— Start of RAW RECORDS —

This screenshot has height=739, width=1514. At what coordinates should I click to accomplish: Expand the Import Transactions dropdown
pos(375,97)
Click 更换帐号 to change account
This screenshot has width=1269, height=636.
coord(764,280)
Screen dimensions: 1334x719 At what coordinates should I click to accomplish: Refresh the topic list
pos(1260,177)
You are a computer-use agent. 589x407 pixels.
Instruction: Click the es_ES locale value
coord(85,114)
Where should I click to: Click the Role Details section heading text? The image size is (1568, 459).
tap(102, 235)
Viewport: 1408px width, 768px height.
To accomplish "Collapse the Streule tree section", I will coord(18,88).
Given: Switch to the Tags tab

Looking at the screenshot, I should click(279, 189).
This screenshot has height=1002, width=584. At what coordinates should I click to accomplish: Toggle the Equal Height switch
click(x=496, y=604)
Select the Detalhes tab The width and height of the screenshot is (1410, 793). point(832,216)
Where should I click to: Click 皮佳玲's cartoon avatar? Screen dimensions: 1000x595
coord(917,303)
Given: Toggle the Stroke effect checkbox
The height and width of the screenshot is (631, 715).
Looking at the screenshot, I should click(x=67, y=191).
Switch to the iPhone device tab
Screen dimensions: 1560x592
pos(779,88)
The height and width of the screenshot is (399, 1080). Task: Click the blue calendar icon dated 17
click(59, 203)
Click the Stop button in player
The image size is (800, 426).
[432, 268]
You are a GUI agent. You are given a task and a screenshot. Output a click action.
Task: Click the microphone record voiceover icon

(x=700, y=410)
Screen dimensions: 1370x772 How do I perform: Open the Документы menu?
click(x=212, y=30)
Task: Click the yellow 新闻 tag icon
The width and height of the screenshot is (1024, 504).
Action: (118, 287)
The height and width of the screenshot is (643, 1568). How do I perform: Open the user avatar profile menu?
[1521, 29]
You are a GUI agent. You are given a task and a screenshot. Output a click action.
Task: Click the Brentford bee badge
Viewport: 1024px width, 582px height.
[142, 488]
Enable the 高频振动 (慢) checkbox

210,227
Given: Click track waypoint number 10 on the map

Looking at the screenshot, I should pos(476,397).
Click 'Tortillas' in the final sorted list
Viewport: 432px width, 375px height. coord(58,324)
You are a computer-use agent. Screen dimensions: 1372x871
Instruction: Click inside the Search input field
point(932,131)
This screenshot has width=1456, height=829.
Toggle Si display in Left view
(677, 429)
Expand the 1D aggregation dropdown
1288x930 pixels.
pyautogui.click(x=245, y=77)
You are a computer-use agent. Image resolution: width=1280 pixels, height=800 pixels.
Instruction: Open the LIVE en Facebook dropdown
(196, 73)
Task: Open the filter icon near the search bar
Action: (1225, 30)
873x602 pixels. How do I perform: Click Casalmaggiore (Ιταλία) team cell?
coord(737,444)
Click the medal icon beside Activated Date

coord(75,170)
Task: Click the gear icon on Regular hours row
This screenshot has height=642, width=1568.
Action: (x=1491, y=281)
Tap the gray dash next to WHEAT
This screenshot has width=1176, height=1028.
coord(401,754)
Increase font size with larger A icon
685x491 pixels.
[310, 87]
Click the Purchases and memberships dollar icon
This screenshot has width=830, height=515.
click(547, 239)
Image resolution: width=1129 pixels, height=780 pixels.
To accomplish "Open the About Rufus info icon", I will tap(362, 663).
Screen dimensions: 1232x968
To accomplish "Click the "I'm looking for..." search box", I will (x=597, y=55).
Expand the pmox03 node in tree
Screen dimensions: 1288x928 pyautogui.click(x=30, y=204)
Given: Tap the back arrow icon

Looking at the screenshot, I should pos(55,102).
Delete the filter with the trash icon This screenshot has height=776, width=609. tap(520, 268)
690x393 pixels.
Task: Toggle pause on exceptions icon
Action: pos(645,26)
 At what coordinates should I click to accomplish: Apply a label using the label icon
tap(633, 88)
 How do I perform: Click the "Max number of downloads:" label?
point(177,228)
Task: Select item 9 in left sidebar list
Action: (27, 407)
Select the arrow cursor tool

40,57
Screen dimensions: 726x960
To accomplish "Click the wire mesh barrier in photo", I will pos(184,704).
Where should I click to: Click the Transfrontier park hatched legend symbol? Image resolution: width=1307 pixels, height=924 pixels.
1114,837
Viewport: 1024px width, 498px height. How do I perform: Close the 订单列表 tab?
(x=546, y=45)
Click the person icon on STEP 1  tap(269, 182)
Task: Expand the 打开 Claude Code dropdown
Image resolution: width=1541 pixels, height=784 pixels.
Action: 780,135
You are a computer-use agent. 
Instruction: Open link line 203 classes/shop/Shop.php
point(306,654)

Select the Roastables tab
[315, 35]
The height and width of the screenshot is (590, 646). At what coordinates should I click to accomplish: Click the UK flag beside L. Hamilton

— End of RAW RECORDS —

EXERCISE BRIEF ▸
Copy the data above verbatim, with every line reproduced as it stands.

RESULT OF THIS EXERCISE ▸
This screenshot has height=739, width=1514. At what coordinates should I click to accomplish: Expand the Import Transactions dropdown
pos(375,97)
Click 更换帐号 to change account
This screenshot has width=1269, height=636.
coord(764,280)
Screen dimensions: 1334x719 At what coordinates should I click to accomplish: Refresh the topic list
pos(1260,177)
You are a computer-use agent. 589x407 pixels.
Instruction: Click the es_ES locale value
coord(85,114)
Where should I click to: Click the Role Details section heading text? The image size is (1568, 459).
tap(102, 235)
Viewport: 1408px width, 768px height.
To accomplish "Collapse the Streule tree section", I will coord(18,88).
Given: Switch to the Tags tab

Looking at the screenshot, I should click(279, 189).
This screenshot has height=1002, width=584. At what coordinates should I click to accomplish: Toggle the Equal Height switch
click(x=496, y=604)
Select the Detalhes tab The width and height of the screenshot is (1410, 793). point(832,216)
Where should I click to: Click 皮佳玲's cartoon avatar? Screen dimensions: 1000x595
coord(917,303)
Given: Toggle the Stroke effect checkbox
The height and width of the screenshot is (631, 715).
Looking at the screenshot, I should click(x=67, y=191).
Switch to the iPhone device tab
Screen dimensions: 1560x592
pos(779,88)
The height and width of the screenshot is (399, 1080). Task: Click the blue calendar icon dated 17
click(59, 203)
Click the Stop button in player
The image size is (800, 426).
[432, 268]
You are a GUI agent. You are given a task and a screenshot. Output a click action.
Task: Click the microphone record voiceover icon

(x=700, y=410)
Screen dimensions: 1370x772 How do I perform: Open the Документы menu?
click(x=212, y=30)
Task: Click the yellow 新闻 tag icon
The width and height of the screenshot is (1024, 504).
Action: (118, 287)
The height and width of the screenshot is (643, 1568). How do I perform: Open the user avatar profile menu?
[1521, 29]
You are a GUI agent. You are given a task and a screenshot. Output a click action.
Task: Click the Brentford bee badge
Viewport: 1024px width, 582px height.
[142, 488]
Enable the 高频振动 (慢) checkbox

210,227
Given: Click track waypoint number 10 on the map

Looking at the screenshot, I should pos(476,397).
Click 'Tortillas' in the final sorted list
Viewport: 432px width, 375px height. coord(58,324)
You are a computer-use agent. Screen dimensions: 1372x871
Instruction: Click inside the Search input field
point(932,131)
This screenshot has width=1456, height=829.
Toggle Si display in Left view
(677, 429)
Expand the 1D aggregation dropdown
1288x930 pixels.
pyautogui.click(x=245, y=77)
You are a computer-use agent. Image resolution: width=1280 pixels, height=800 pixels.
Instruction: Open the LIVE en Facebook dropdown
(196, 73)
Task: Open the filter icon near the search bar
Action: (1225, 30)
873x602 pixels. How do I perform: Click Casalmaggiore (Ιταλία) team cell?
coord(737,444)
Click the medal icon beside Activated Date

coord(75,170)
Task: Click the gear icon on Regular hours row
This screenshot has height=642, width=1568.
Action: (x=1491, y=281)
Tap the gray dash next to WHEAT
This screenshot has width=1176, height=1028.
coord(401,754)
Increase font size with larger A icon
685x491 pixels.
[310, 87]
Click the Purchases and memberships dollar icon
This screenshot has width=830, height=515.
click(547, 239)
Image resolution: width=1129 pixels, height=780 pixels.
To accomplish "Open the About Rufus info icon", I will tap(362, 663).
Screen dimensions: 1232x968
To accomplish "Click the "I'm looking for..." search box", I will (x=597, y=55).
Expand the pmox03 node in tree
Screen dimensions: 1288x928 pyautogui.click(x=30, y=204)
Given: Tap the back arrow icon

Looking at the screenshot, I should pos(55,102).
Delete the filter with the trash icon This screenshot has height=776, width=609. tap(520, 268)
690x393 pixels.
Task: Toggle pause on exceptions icon
Action: pos(645,26)
 At what coordinates should I click to accomplish: Apply a label using the label icon
tap(633, 88)
 How do I perform: Click the "Max number of downloads:" label?
point(177,228)
Task: Select item 9 in left sidebar list
Action: (27, 407)
Select the arrow cursor tool

40,57
Screen dimensions: 726x960
To accomplish "Click the wire mesh barrier in photo", I will pos(184,704).
Where should I click to: Click the Transfrontier park hatched legend symbol? Image resolution: width=1307 pixels, height=924 pixels.
1114,837
Viewport: 1024px width, 498px height. How do I perform: Close the 订单列表 tab?
(x=546, y=45)
Click the person icon on STEP 1  tap(269, 182)
Task: Expand the 打开 Claude Code dropdown
Image resolution: width=1541 pixels, height=784 pixels.
Action: 780,135
You are a computer-use agent. 
Instruction: Open link line 203 classes/shop/Shop.php
point(306,654)

Select the Roastables tab
[315, 35]
The height and width of the screenshot is (590, 646). At what coordinates should I click to accomplish: Click the UK flag beside L. Hamilton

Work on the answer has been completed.